Summary statistics of CRISPR repeats by the Gaussian Mixture Model
cluster.
Cluster
Mean length ± SD (number of data)
GC/AT ratio ± SD
Metric entropy ± SD
Minimum free energy of RNA ± SD
0
37.35 ± 3.38 (n = 2753)
0.66 ± 0.42
0.050 ± 0.0047
−4.13 ± 4.57
1
28.97 ± 0.22 (n = 2122)
2.19 ± 0.52
0.065 ± 0.0021
−13.57 ± 2.10
2
30.44 ± 2.11 (n = 1449)
0.93 ± 0.67
0.061 ± 0.0053
−6.73 ± 5.77
3
27.59 ± 1.64 (n = 3007)
1.46 ± 0.75
0.070 ± 0.0050
−8.86 ± 4.17
4
32.72 ± 2.61 (n = 1759)
1.69 ± 0.60
0.058 ± 0.0059
−11.53 ± 3.39
Summary statistics of CRISPR repeats by the Gaussian Mixture Model
cluster.
CRISPR repeat structures show the patterns of DNA repair by the Cas system
type
CRISPR arrays contain multiple repeats that separate unique spacers (typically,
<50 spacers in bacteria and <100 spacers in archaea),
and the dimensionality reduction study showed the variation of these
repeats within an array. To elucidate how these secondary structures of CRISPR
repeats change over time due to DNA repair during the acquisition, we predicted
RNA secondary structures of individual repeats within an array and quantified
the Minimum Free Energy (MFE) associated with the secondary structure (Supplemental Table S6). The lower the MFE value, the higher the
probability of sequences forming stable RNA secondary structures. We plotted the
time-series graphs of the MFE values for CRISPR repeats within each array
chronologically, in which the CRISPR repeats were separated by the number of
unique repeats in an array (Supplemental Figure S5). The number of unique repeats was
assumed to be mutation events during the spacer acquisition process, varying
from 2 to 24 time points. These time-series graphs show that the MFE values of
CRISPR repeats fluctuate over time.
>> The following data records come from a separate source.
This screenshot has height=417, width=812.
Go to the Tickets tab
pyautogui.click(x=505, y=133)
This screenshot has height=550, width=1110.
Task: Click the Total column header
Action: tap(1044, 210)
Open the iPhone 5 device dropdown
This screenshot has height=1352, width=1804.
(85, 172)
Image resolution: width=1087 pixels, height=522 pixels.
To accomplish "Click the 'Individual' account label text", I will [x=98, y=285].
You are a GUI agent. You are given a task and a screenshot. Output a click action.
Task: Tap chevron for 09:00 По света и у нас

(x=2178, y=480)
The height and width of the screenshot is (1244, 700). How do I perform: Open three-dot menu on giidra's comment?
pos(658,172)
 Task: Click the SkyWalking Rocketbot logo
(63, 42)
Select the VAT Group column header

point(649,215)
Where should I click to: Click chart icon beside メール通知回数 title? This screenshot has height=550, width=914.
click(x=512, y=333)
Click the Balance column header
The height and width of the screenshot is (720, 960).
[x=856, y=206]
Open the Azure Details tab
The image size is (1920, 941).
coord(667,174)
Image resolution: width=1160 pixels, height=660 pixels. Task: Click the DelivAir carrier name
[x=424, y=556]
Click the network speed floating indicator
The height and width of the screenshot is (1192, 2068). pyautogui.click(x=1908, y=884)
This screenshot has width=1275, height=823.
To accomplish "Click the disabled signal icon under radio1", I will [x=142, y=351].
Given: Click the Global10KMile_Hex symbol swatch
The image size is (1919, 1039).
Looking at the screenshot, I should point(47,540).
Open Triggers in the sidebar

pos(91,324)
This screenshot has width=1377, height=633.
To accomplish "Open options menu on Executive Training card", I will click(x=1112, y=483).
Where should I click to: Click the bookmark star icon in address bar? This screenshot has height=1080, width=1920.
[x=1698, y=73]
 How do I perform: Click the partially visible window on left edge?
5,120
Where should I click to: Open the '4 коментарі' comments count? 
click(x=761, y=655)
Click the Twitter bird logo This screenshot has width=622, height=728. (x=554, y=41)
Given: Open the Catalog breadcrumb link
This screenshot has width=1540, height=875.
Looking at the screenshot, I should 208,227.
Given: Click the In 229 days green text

This result shows that the secondary
structures of CRISPR repeats are dynamic due to mutation events during the
spacer acquisition process. Another noticeable trend is the difference in the
baseline of MFE values in CRISPR repeats associated with different Cas system
types. For example, the MFE baselines of Class 2 subtypes, including IIA, IIB,
and IIC, were consistently higher than some of Class 1 subtypes, including IC,
IE, and IF. Interestingly, the MFE baselines of IA, IB, and some III types do
not appear to follow the same trend.To visualize the change in the CRISPR repeat structure over time, we built a
selected collection of the graphical output of these RNA structures by the
associated Cas system type (Supplemental Figure S6). Consistent with the time-series graphs
built with the MFE values, the CRISPR repeat structures of Class 1 subtypes,
particularly IC, IE, and IF, tend to have more distinctive hairpin structures of
palindromic sequences over time as compared to those of Class 2 subtypes. Such
difference in time-series patterns of CRISPR secondary structures according to
the associated Cas system types raises an intriguing question on the
differential effects of DNA repair during the genome-editing events of
CRISPR-Cas systems.
Simulated studies show the effects of DNA repair under Lamarckian
evolution
We simulated a selection of CRISPR repeats associated with Class 1 Type IE and
Class 2 Type IIA (Supplemental Table S6) using the population genetic model that
simulates the genetic drift of mutations. These simulation studies of the
Darwinian evolution model were conducted to compare the evolution of CRISPR
repeats that undergo genome-editing events equivalent to Lamarckian evolution.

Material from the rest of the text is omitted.